TASK INSTRUCTIONS: Could you please output only the lines from the one holding "Click the Address App title bar icon" through the end of the listing below, exactly as written and without pictures?
** Opening THE DATA block **
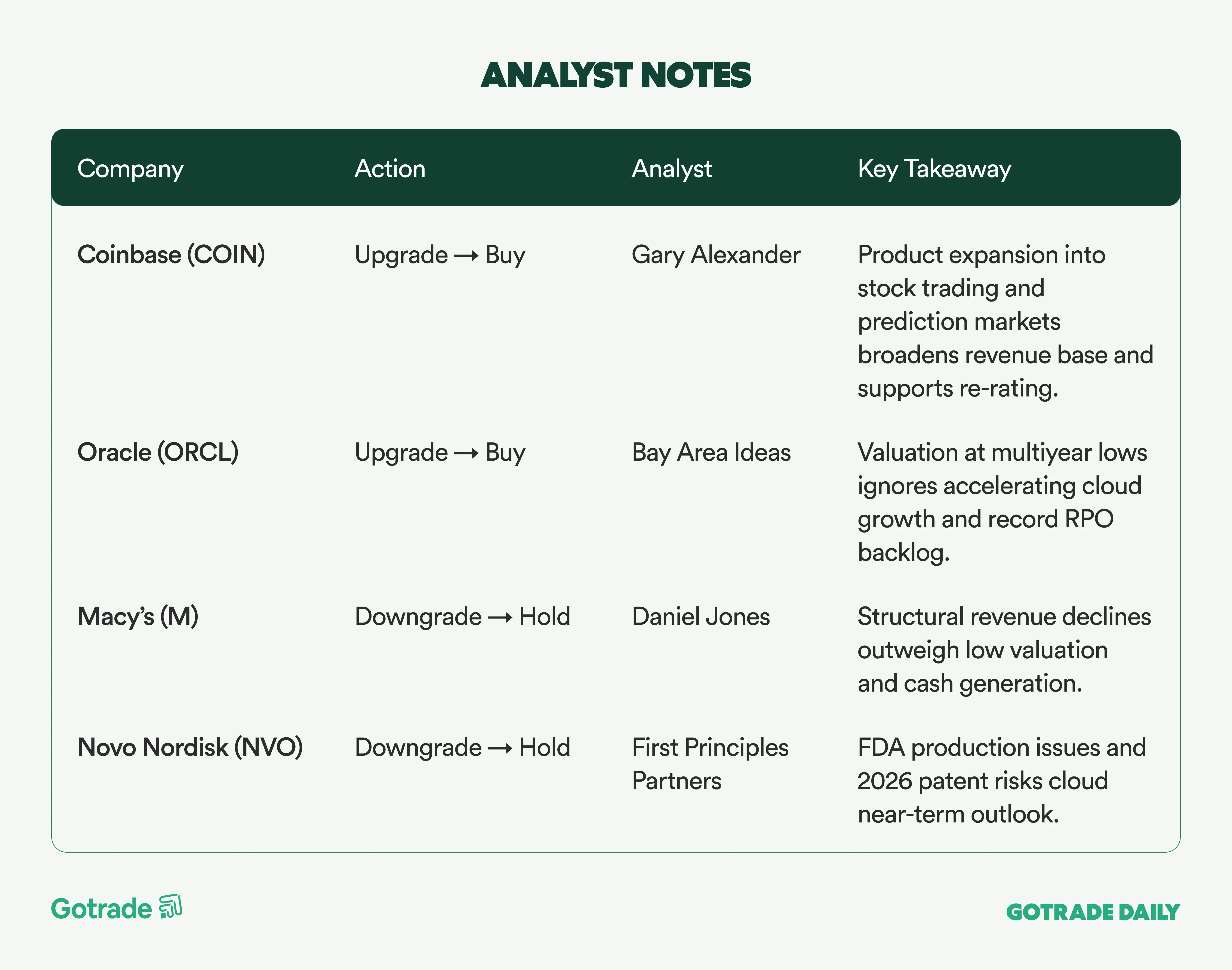1232x970 pixels.
Task: Click analyst First Principles Partners
Action: coord(710,764)

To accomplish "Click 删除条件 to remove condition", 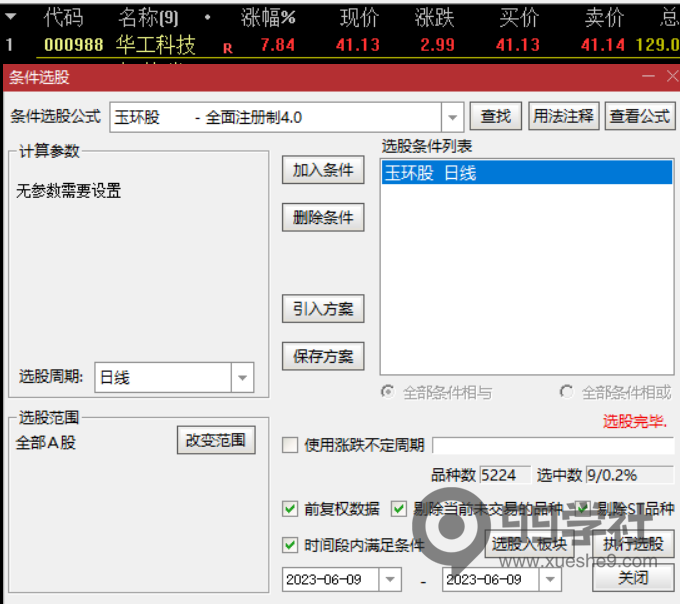I will tap(323, 217).
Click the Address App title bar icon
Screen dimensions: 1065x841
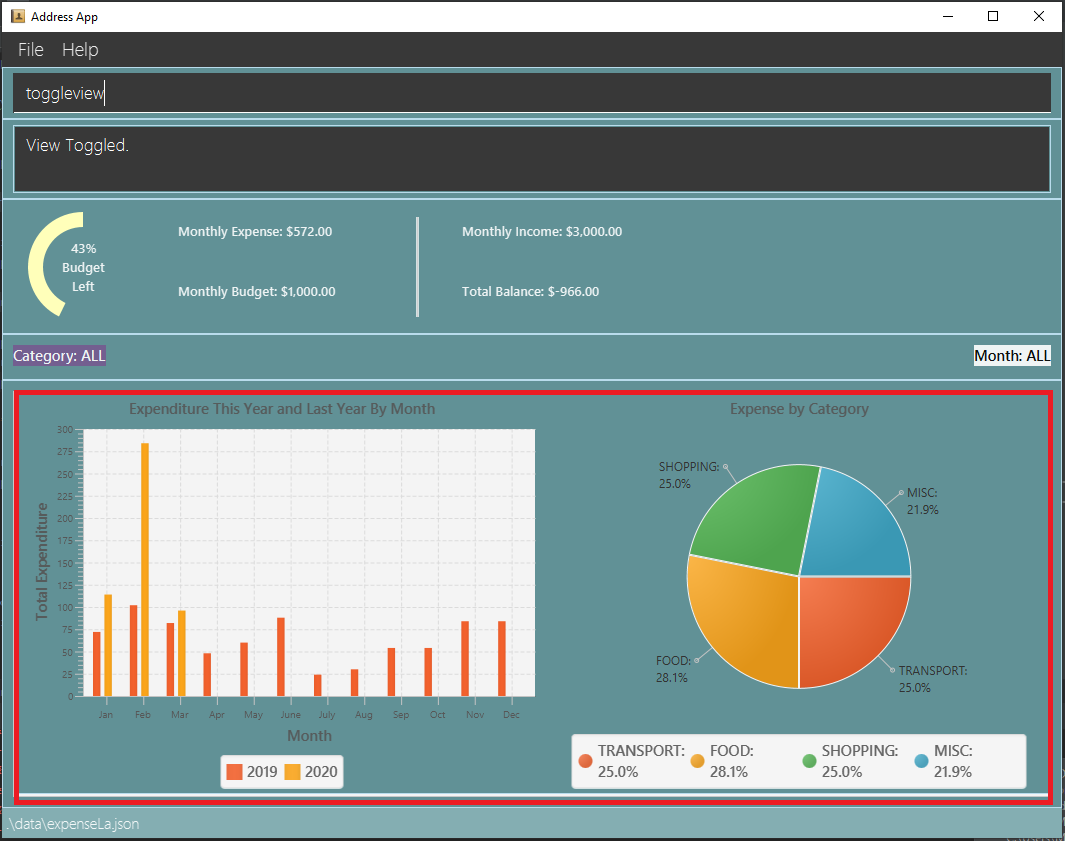pyautogui.click(x=18, y=16)
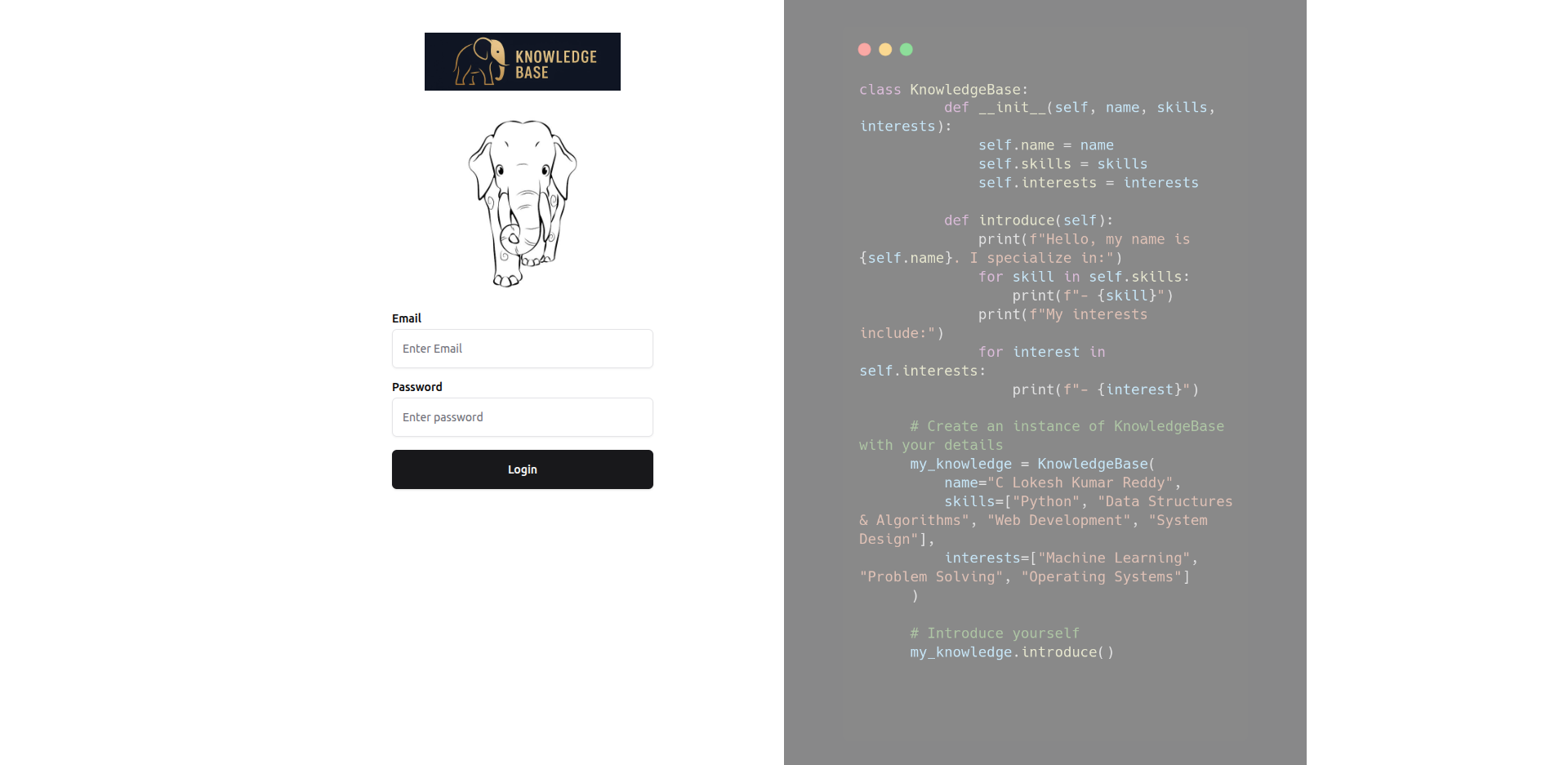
** Closing THE DATA block **
EXERCISE RESPONSE:
Click the Address App title bar icon
Screen dimensions: 1065x841
pyautogui.click(x=18, y=16)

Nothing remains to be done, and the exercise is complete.